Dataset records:
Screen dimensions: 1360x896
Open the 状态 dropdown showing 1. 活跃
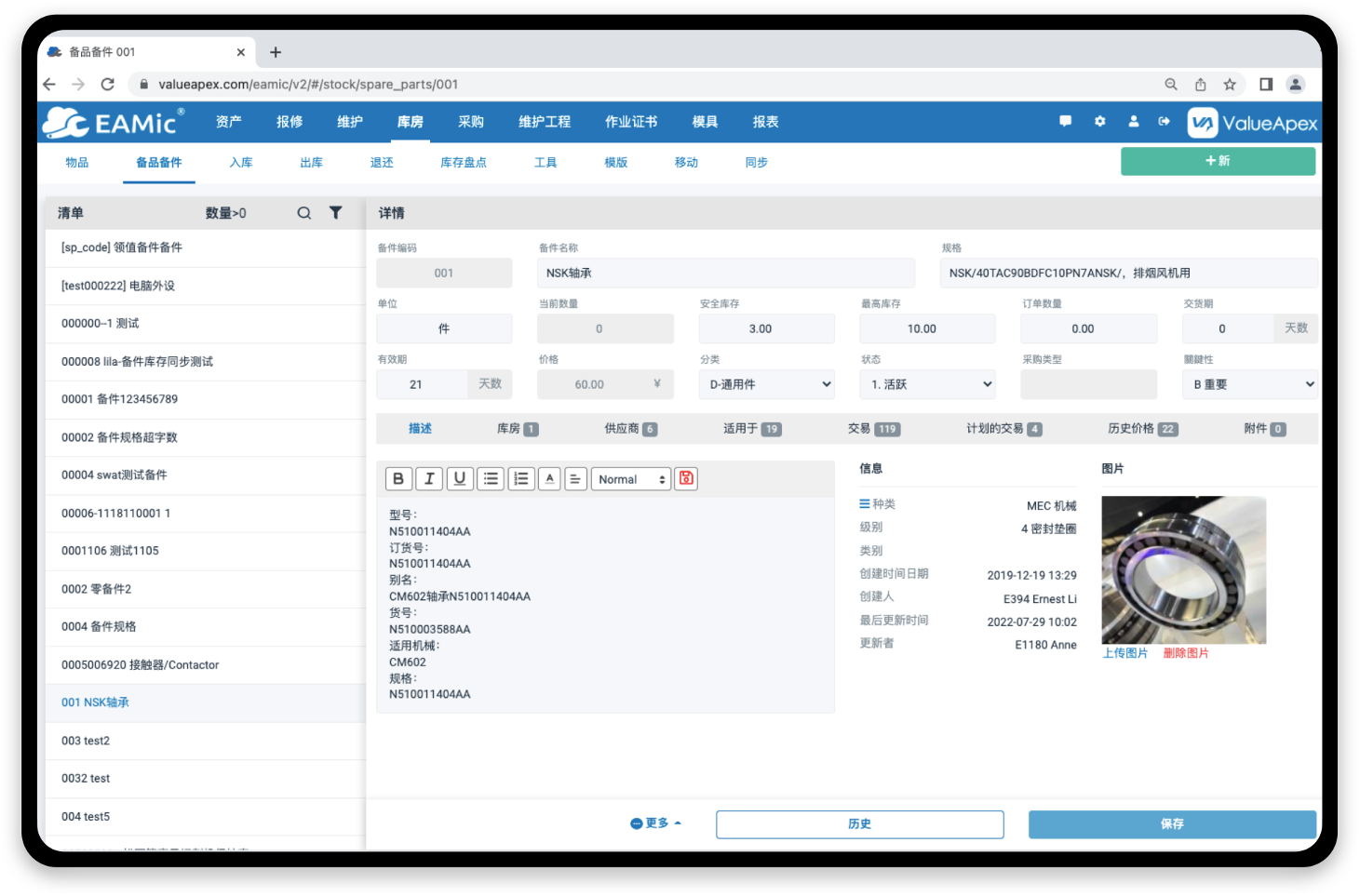(928, 384)
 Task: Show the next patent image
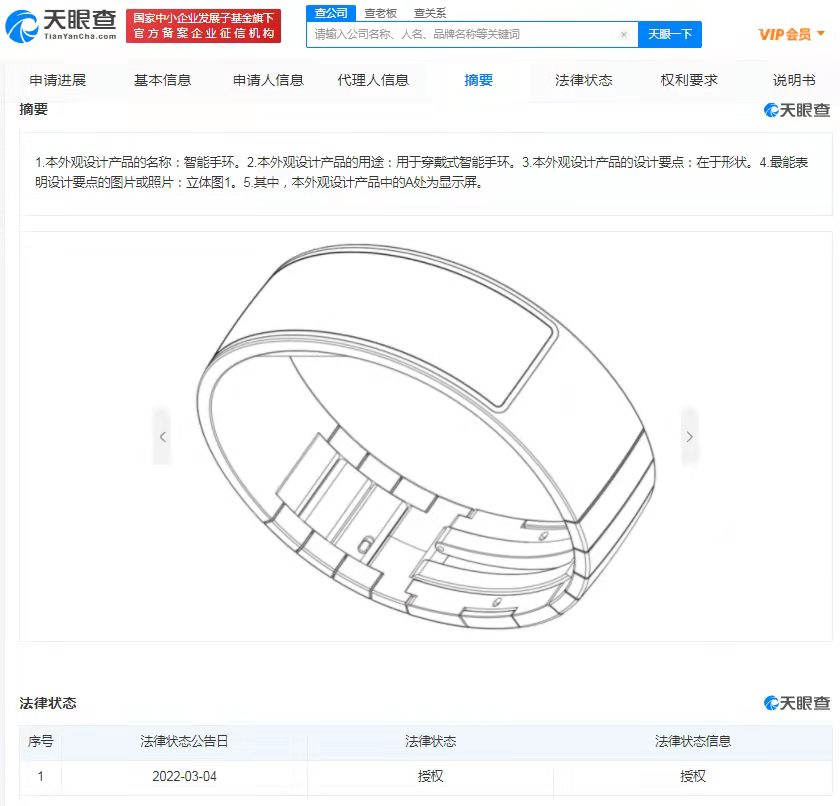coord(689,436)
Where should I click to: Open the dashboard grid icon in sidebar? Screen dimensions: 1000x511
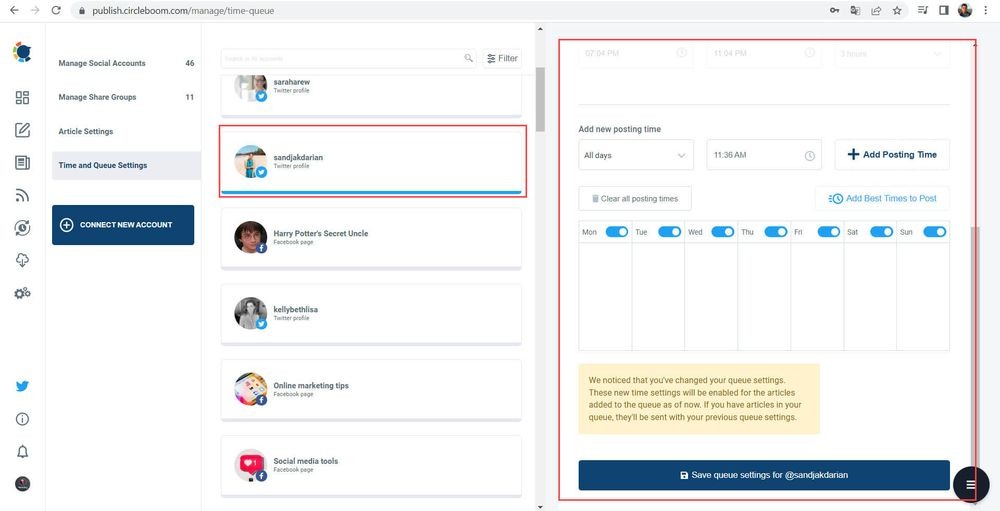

**Work required:** Render every line of the listing above as a JSON list of strings, one per line, skipping blank lines and leaving out the pictures.

**Full answer:**
[
  "Screen dimensions: 1360x896",
  "Open the 状态 dropdown showing 1. 活跃",
  "(928, 384)",
  " Task: Show the next patent image",
  "coord(689,436)",
  "Where should I click to: Open the dashboard grid icon in sidebar? Screen dimensions: 1000x511"
]